THE EXERCISE:
Return all of the data below word for word, omitting the pictures.

Collected data:
▶
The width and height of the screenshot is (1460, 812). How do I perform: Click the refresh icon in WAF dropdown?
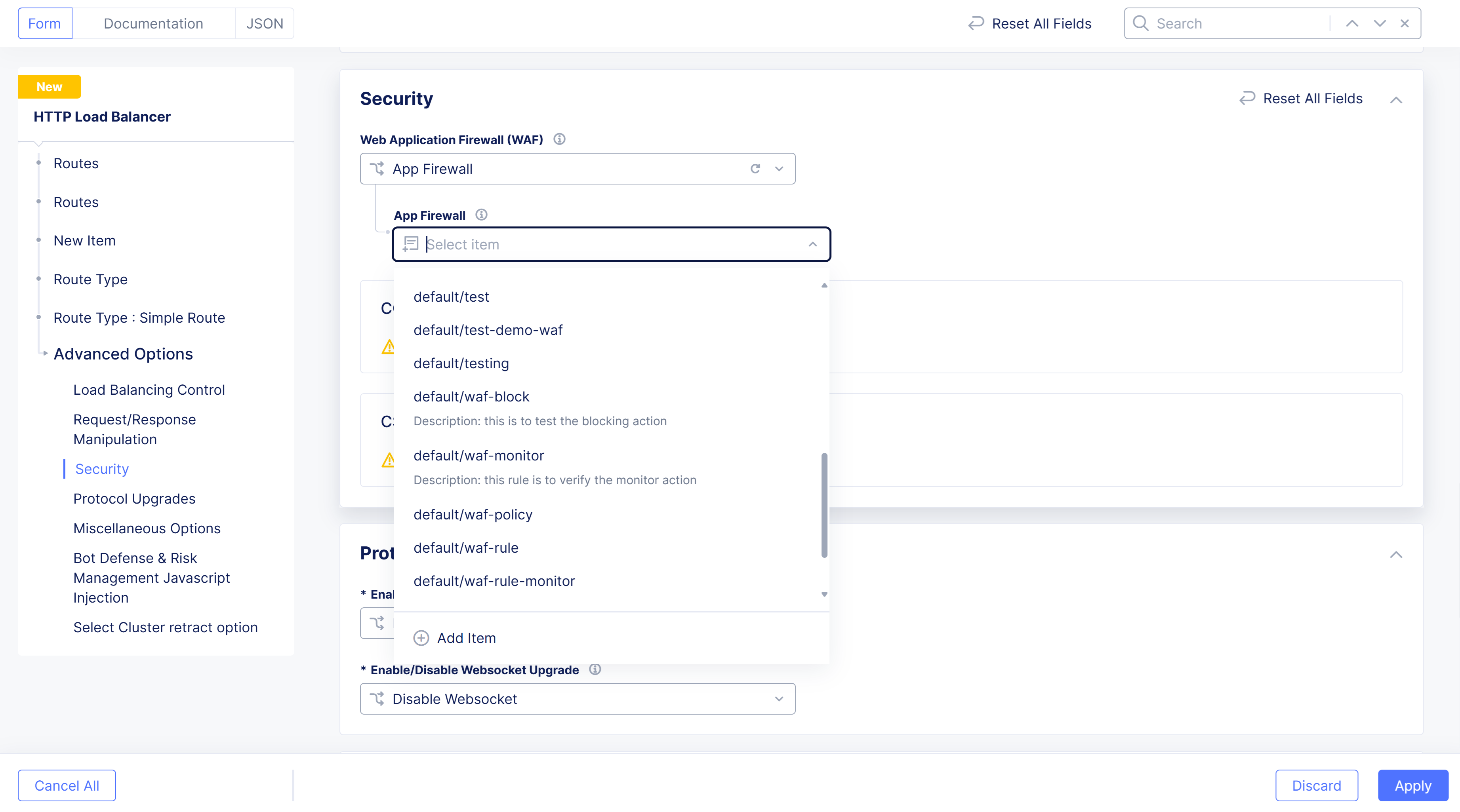(755, 169)
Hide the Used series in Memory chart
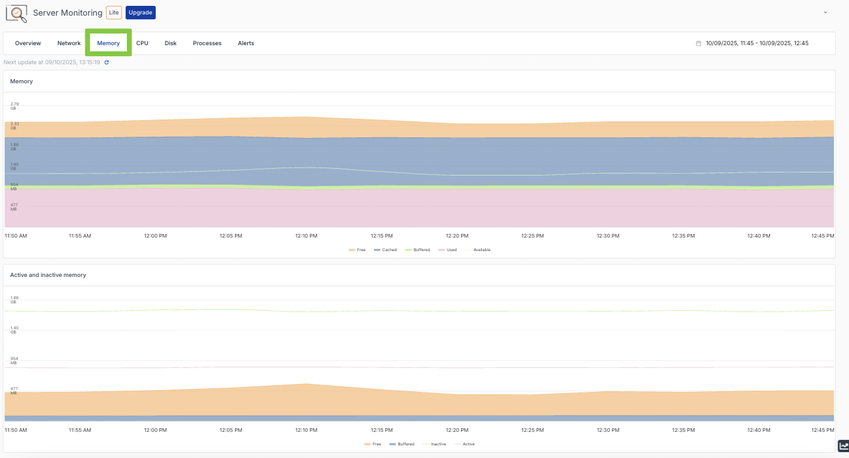The height and width of the screenshot is (458, 849). tap(448, 250)
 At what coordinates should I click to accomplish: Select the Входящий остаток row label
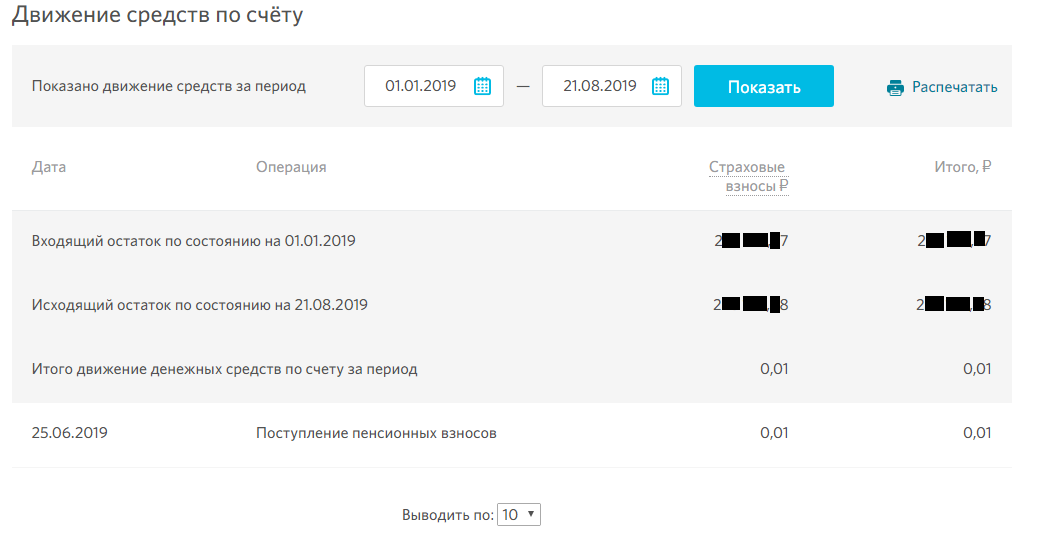194,241
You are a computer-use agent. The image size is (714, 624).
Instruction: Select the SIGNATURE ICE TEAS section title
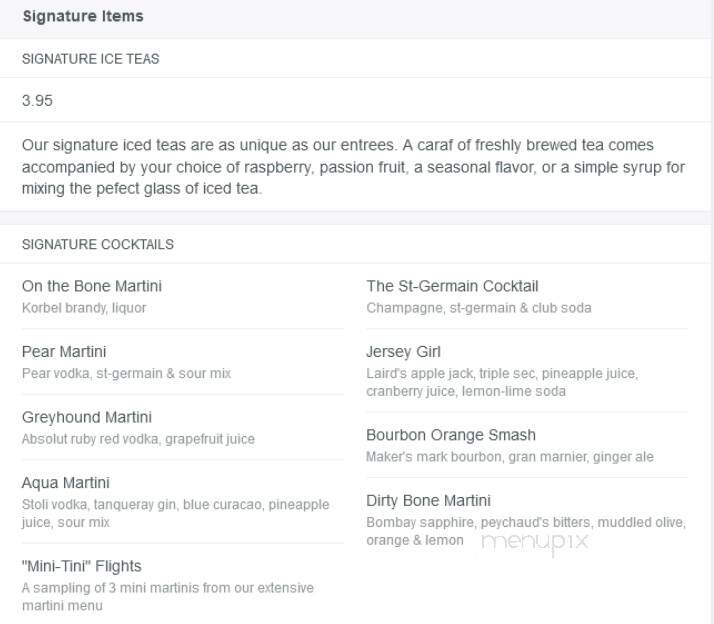pyautogui.click(x=91, y=59)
◀
TASK RESPONSE:
The width and height of the screenshot is (1460, 812). How do I perform: Click the refresh icon in WAF dropdown?
(755, 169)
Hide the Used series in Memory chart
The height and width of the screenshot is (458, 849). tap(448, 250)
 At what coordinates should I click to accomplish: Select the Входящий остаток row label
194,241
You are a computer-use agent. The image size is (714, 624).
Instruction: Select the SIGNATURE ICE TEAS section title
pyautogui.click(x=91, y=59)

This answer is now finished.